- _Written request_
Copy out the text lines of the data below word for word, leaving out the pictures.

-*-*-

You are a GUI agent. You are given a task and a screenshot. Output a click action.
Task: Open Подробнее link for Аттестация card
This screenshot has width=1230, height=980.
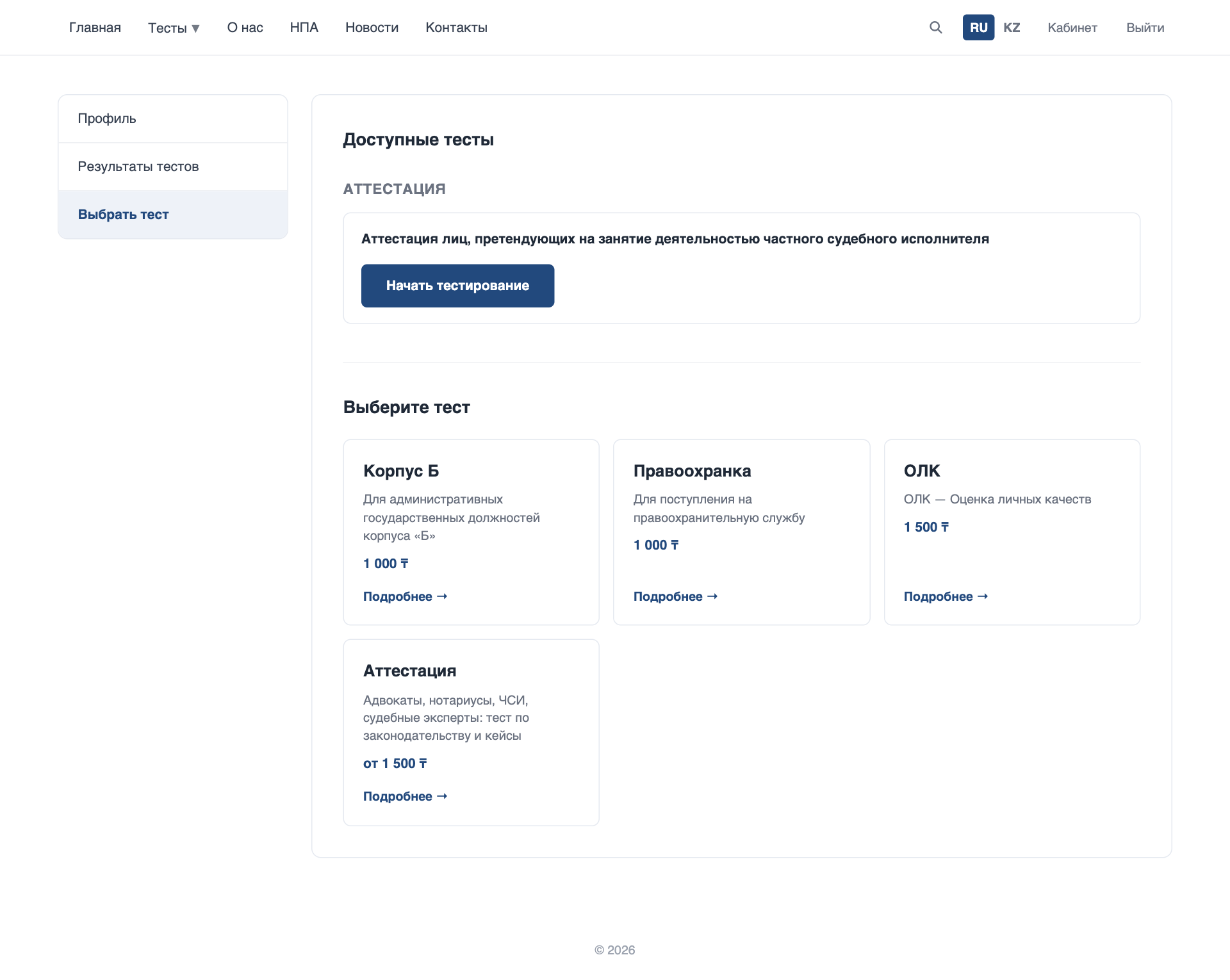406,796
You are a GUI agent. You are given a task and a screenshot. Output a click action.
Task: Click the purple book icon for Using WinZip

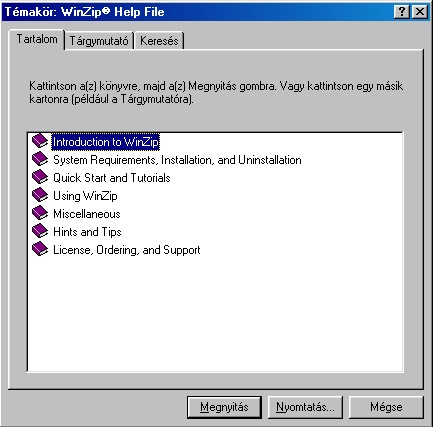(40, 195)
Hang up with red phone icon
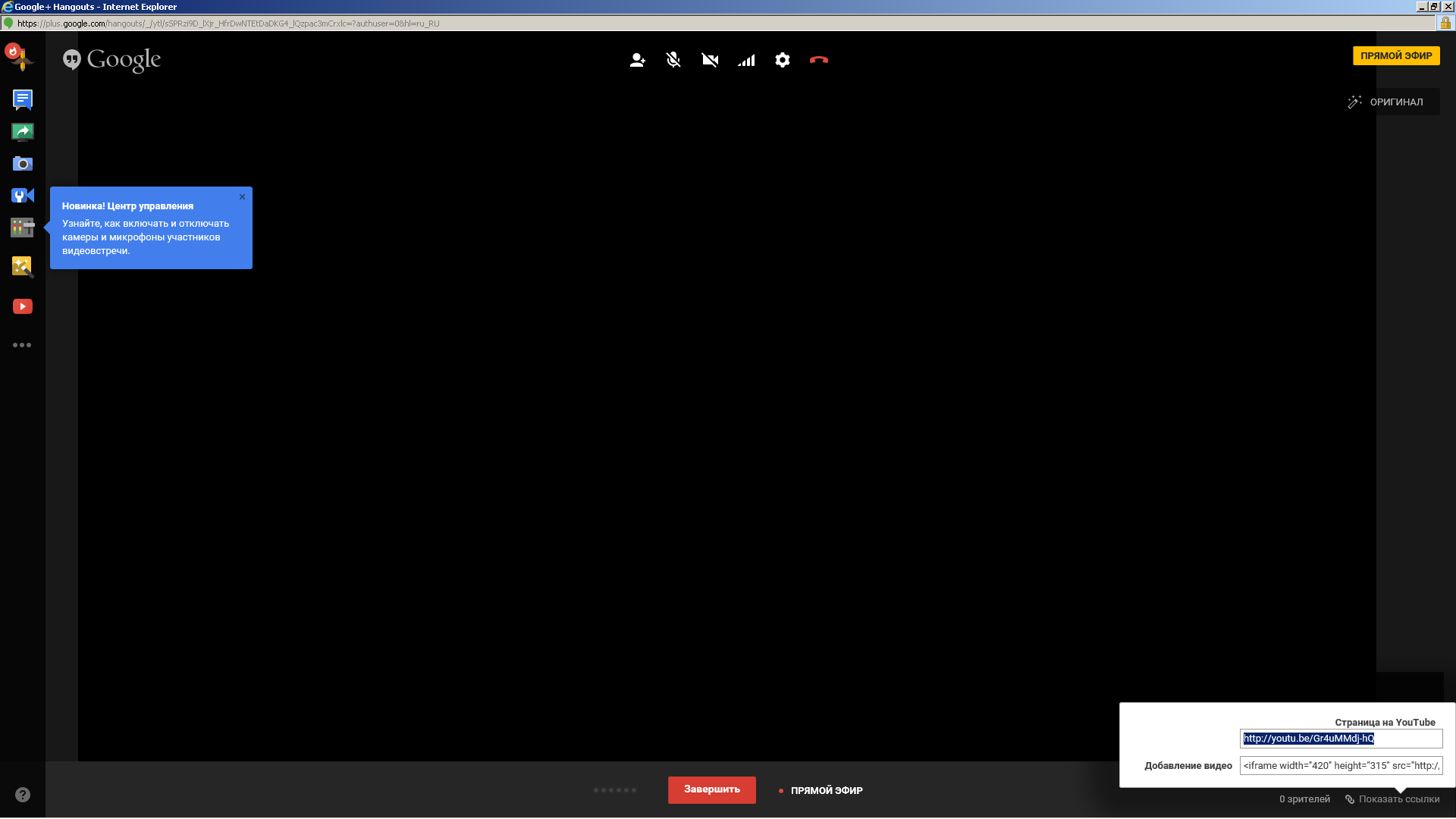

-*-*-

- _Final answer_
You are a GUI agent. You are given a task and a screenshot. Output a click action.
Task: Open Подробнее link for Аттестация card
This screenshot has width=1230, height=980.
406,796
You are a GUI agent. You are given a task and a screenshot. Output a click action.
Task: Click the purple book icon for Using WinZip

(40, 195)
Hang up with red phone icon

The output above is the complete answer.